The dankness of Bunny Christie’s motel set, with its bare walls and harsh light bulbs, provides a contrast to the passion of the relationship played out within its confines. Lewis and Henderson play former lovers whose relationship is far from straightforward. Eddie (Henderson), decked top-to-toe in the denim of a wannabe cowboy, has travelled thousands of miles to find May (Lewis). Now the power struggles can begin. She wants him to leave, then she doesn’t. He wants to go, then finds a reason to return. The relationship moves from affection to disgust to violence and anywhere and everywhere in between.
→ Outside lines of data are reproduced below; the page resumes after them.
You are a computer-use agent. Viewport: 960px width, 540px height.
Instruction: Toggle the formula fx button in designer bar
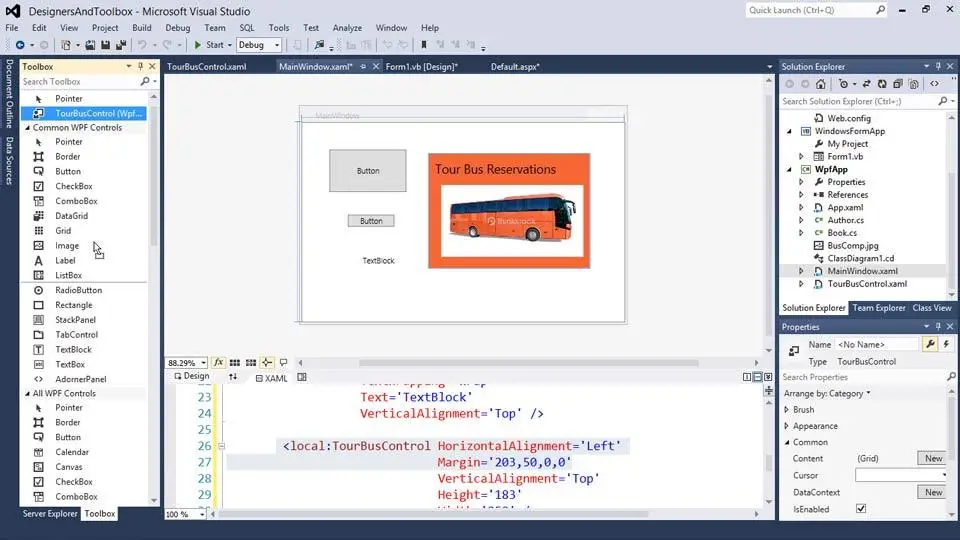coord(218,362)

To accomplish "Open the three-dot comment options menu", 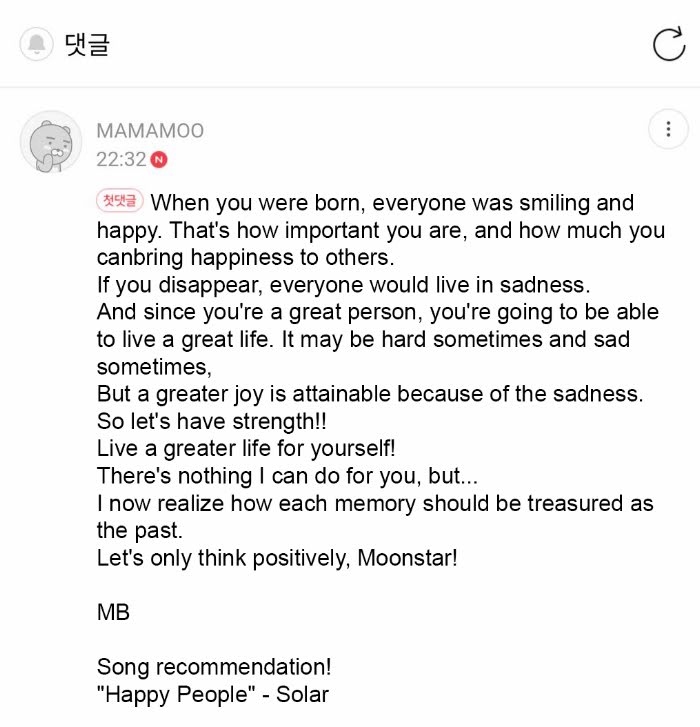I will pos(666,129).
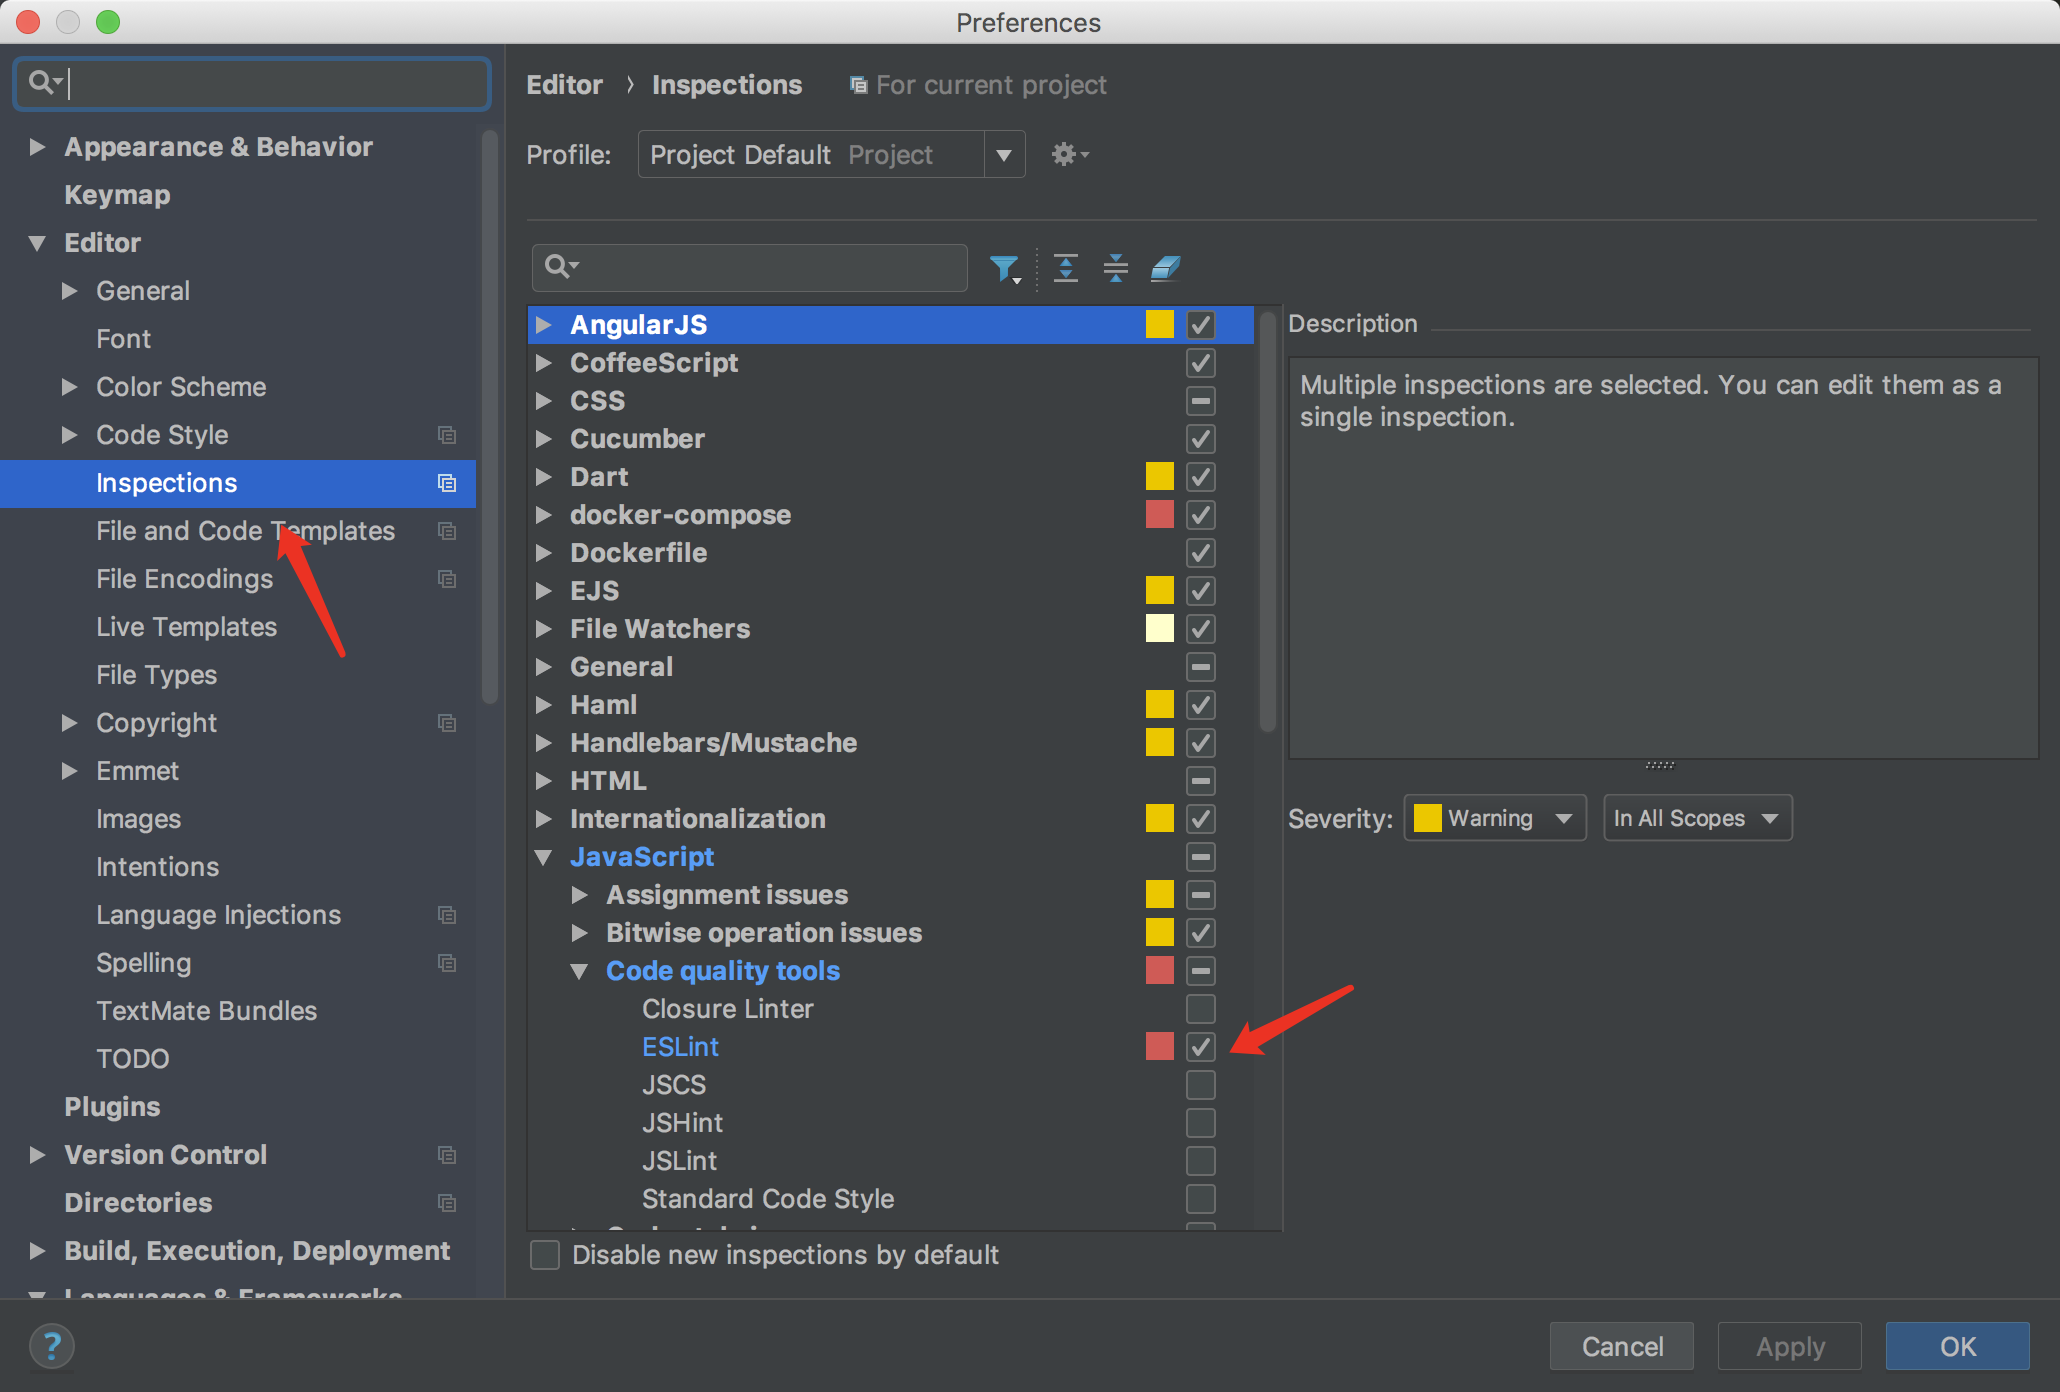2060x1392 pixels.
Task: Enable the JSHint inspection checkbox
Action: pyautogui.click(x=1200, y=1123)
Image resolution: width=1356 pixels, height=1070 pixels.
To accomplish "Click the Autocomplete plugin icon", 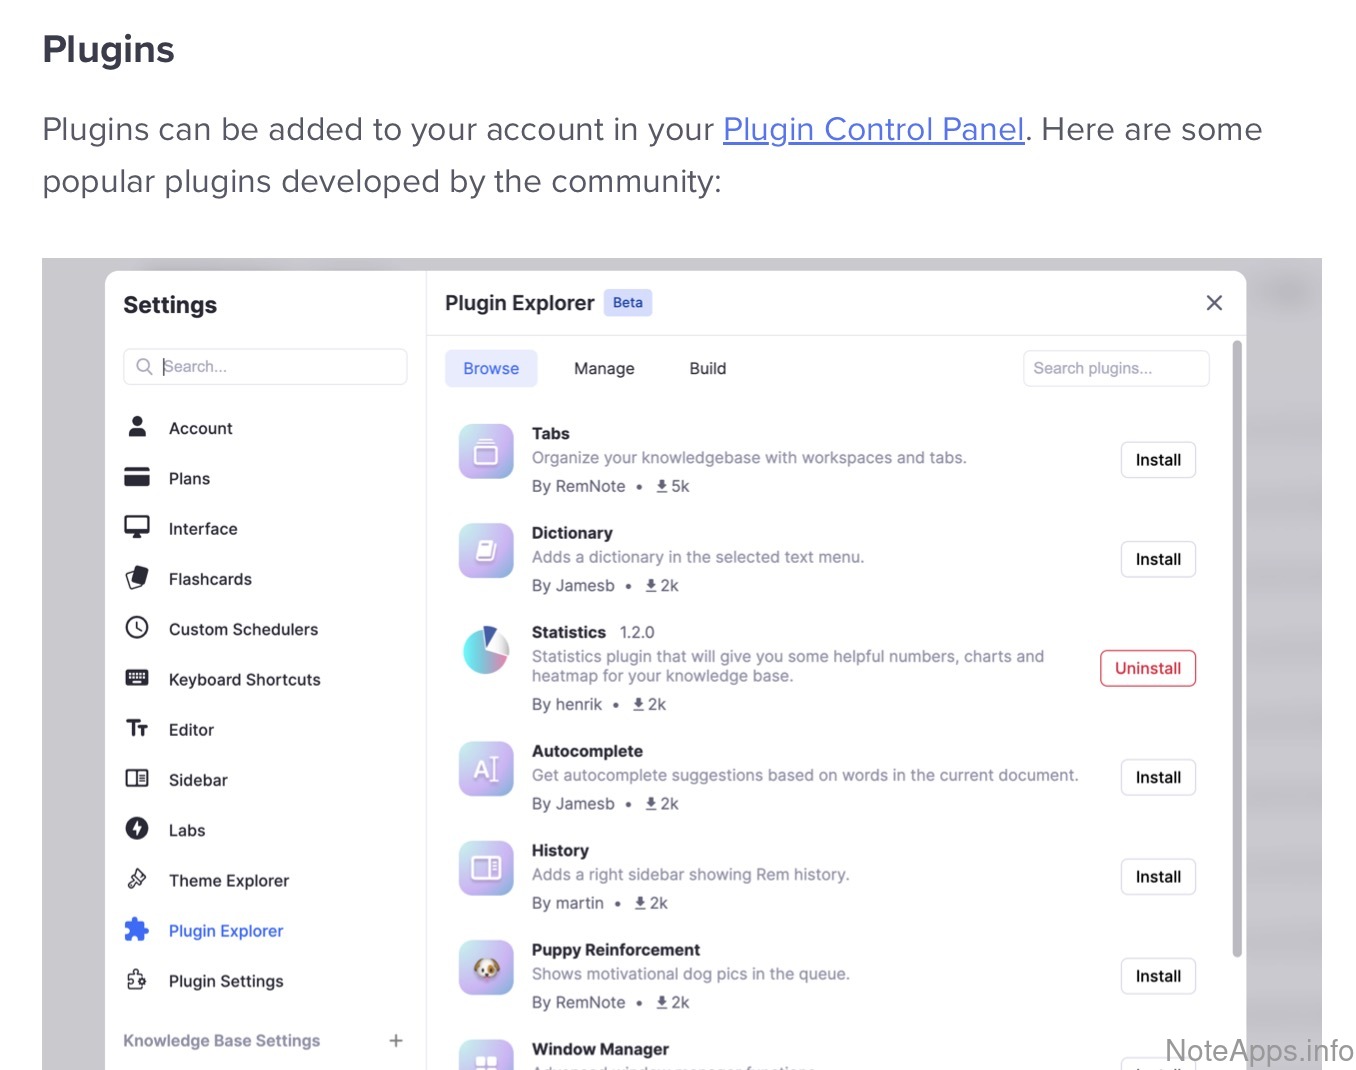I will pyautogui.click(x=486, y=769).
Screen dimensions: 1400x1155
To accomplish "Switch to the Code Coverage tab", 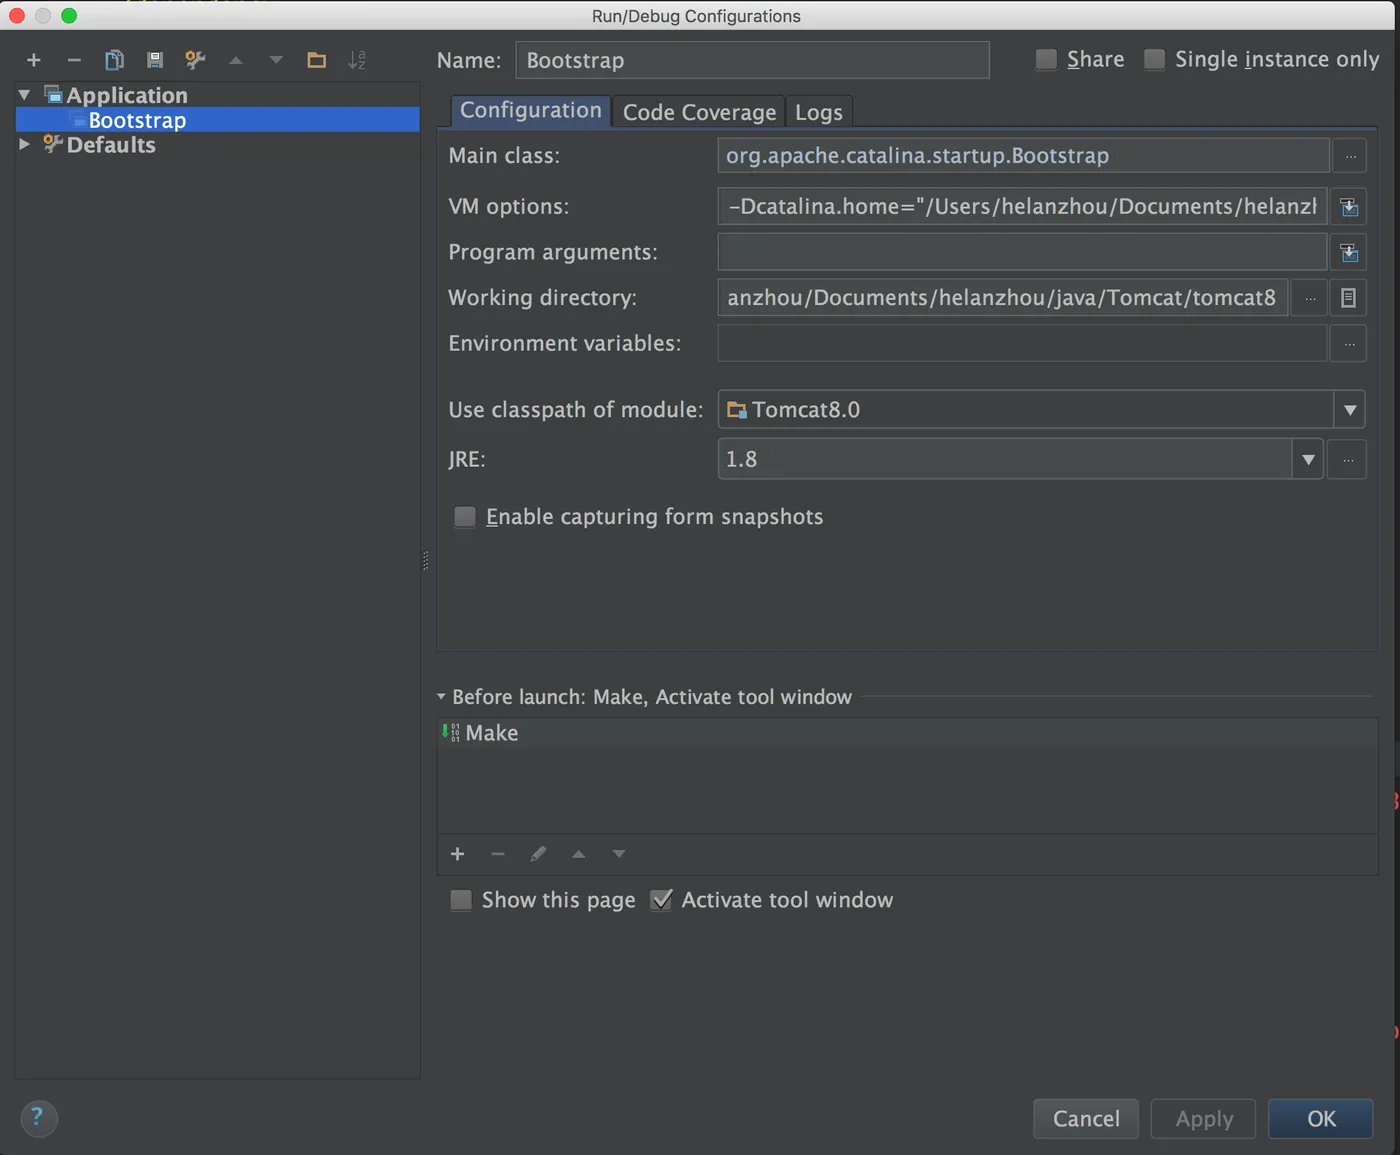I will click(x=699, y=112).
A constant presence on stage, though never interacting entirely with the action in the motel room, is Lamb’s cap-wearing, rocker-sitting Old Man, whose relationship with the two becomes clearer as the play progresses. Shepard’s play moves from that of a merely tempestuous relationship with Old Man’s introduction and the talk of fantasies. The audience may be seeing a reality, but whose reality and which of the characters, if any, are telling the truth becomes unclear. Fergus O’Hare’s sound design adds to the otherworldliness with earth shuddering, reverberating crashes, more heightened than natural.
Both Eddie and May have the chance to tell their sides of the stormy story, giving Henderson and Lewis – a striking presence in a figure-hugging crimson dress – the chance to flex their speech-making muscles.
Duttine’s Martin, the most everyday of the participants, in a bumbling, nerdy way, stumbles into the fracas to collect May for a date. He stays – though only after attempting an unsuccessful escape – to ask many of the same questions the audience were pondering. Some are answered, some are not.